■ REQUIREMENT
Scan the data below and copy each line where "text" occurs.

■ PROVIDED ENTRIES
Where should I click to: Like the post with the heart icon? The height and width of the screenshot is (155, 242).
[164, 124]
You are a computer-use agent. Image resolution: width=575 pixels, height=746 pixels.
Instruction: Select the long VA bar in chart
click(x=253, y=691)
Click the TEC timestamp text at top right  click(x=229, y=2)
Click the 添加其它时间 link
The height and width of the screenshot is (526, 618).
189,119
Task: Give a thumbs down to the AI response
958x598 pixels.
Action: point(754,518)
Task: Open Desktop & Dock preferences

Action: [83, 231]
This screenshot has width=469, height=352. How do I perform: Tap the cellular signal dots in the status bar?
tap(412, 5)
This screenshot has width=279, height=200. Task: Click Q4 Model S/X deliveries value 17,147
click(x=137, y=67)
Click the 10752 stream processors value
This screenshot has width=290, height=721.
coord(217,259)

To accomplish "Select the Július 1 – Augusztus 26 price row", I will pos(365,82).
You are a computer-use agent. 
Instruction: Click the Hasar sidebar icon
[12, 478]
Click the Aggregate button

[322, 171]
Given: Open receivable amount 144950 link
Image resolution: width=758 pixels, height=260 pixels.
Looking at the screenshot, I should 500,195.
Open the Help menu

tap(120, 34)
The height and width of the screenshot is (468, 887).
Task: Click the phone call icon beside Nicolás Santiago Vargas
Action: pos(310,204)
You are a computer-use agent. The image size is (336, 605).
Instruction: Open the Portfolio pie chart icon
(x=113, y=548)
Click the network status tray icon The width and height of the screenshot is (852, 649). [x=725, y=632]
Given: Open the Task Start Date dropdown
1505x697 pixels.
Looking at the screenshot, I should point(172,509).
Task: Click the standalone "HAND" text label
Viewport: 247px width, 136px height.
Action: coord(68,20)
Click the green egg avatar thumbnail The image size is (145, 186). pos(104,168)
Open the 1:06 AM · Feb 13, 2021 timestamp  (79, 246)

■ EXERCISE ANSWER
Click the TEC timestamp text at top right  click(x=229, y=2)
Task: Click the standalone "HAND" text label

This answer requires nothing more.